Este conto de Tchékhov foi escrito em 19 de fevereiro 1883 e assim como outros de sua autoria, é um reflexo dos problemas da sociedade russa de seu tempo. Entretanto, este conto suscita vários questionamentos que atualmente continuam latentes, entre eles, a questão da exploração e manipulação do sistema ou a falta de uma postura crítica entre as pessoas. Mas o que leva as pessoas a aceitarem passivamente injustiças como o que Tchékhov apresenta em seu conto? Por que as pessoas apenas ficam resignadas, tendo consciência da situação, mas não tomam alguma atitude?

Acredito que existam vários fatores, mas penso que dois deles são os principais responsáveis por essa cultura da resignação: primeiramente uma educação precária que não cultiva a prática da crítica no processo de construção do conhecimento, ainda sustentando uma forma tradicional de ensino denominado por Paulo Freire de Sistema Bancário. O aluno não aprende a ser ouvido, sua voz não é ativa, sendo restringida ao conteúdo. Portanto, sua opinião sobre a escola, comunidade, política pública, economia são irrelevantes ou são formadas a partir daquilo que é ouvido em casa ou pelos meios de comunicação de massa, reduzindo aos achismos.
 Segundo Michael Foucault, a educação no seu processo de socialização é uma possível formadora de corpos dóceis. Neste sentido, podemos interpretar suas palavras como que a docilização é uma consequência natural da própria educação. No entanto, pensadores como Adorno e Habermas falam de uma educação emancipadora que  busca resgatar o indivíduo do seu estado de inércia social para a capacidade de interação e principalmente tornar-se agente de transformação da esfera pública, ou seja, a escola para estes pensadores teria como função primordial, não apenas aprimorar potencialidades da razão instrumental, mas desenvolver a capacidade do discernimento e crítica dos educandos. Mas para isso ocorrer devemos ter uma escola que cultive um ambiente democrático que valorize a opinião do aluno e construa seu currículo a partir das necessidades reais dos educando e de sua comunidade.

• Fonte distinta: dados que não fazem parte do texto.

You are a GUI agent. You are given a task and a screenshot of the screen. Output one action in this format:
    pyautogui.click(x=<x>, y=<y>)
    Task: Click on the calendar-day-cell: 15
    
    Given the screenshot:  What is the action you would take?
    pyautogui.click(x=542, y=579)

O outro fator que acredito sustentar essa cultura da resignação é o pensamento de rebanho que se apresenta como um mecanismo de defesa e forma de se fazer ser ouvido, isto é, para não sofrer com possíveis reprovações da maioria busco pensar como todos e agir como todos. Portanto, minhas críticas são elaboradas pela lógica da maioria. Se o outro critica me sinto mais seguro para também criticar, ainda mais se o outro for um veículo de comunicação respeitável, uma autoridade, um especialista técnico ou até mesmo uma celebridade de TV.

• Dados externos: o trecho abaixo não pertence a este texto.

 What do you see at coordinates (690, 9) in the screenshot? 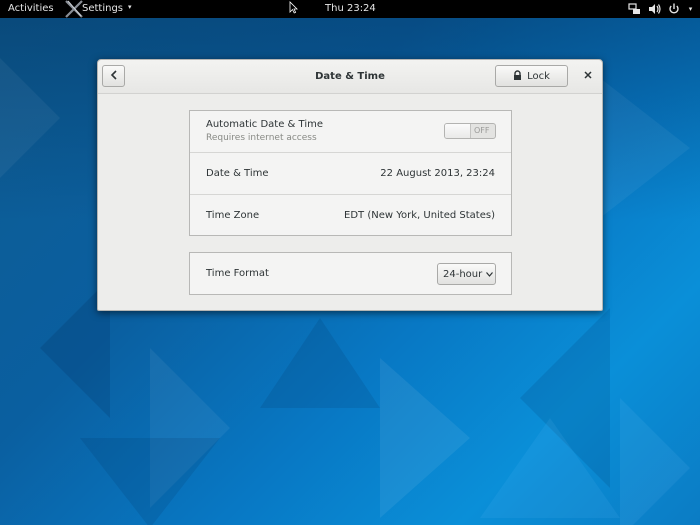
I see `chevron-down-icon: ▾` at bounding box center [690, 9].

A questão é se nossas escolas não preparam os alunos para pensarem de forma autonoma é por meio do pensamento de rebanho que todos irão reagir diante dos problemas evidentes. E esse comportamento é muito comum em sala de aula, ainda mais quando não é trabalhado ou corrigido, podendo se perpetuar para as outras esferas sociais, como nas universidades, no trabalho ou em situações cotidianas da vida social. O problema é que esse tipo de comportamento é nocivo para um convívio social digno, pois não temos apenas o direito de  pronunciar nossa opinião, mas também o dever moral consigo mesmo e com a sociedade, portanto, expressar aquilo que pensamos sobre aquilo que nos perturba é um ato da própria condição social das pessoas. Temer o julgamento do outro não deve ser visto como algo maléfico, mas sim, como algo natural de uma sociedade multicultural, fortalecida pelas várias formas de pensar expresso no poder da argumentação crítica.
Desta forma não apenas estariamos eliminando essa cultura da resignação, mas também estariamos cimentando uma democracia em pleno sentido. Como no conto de Tchékhov quando abrimos mão do poder da argumentação crítica, não apenas perdemos nosso caráter social de agentes da transformação, mas nos tornamos verdadeiros palermas sujeitos a oportunistas manipuladores.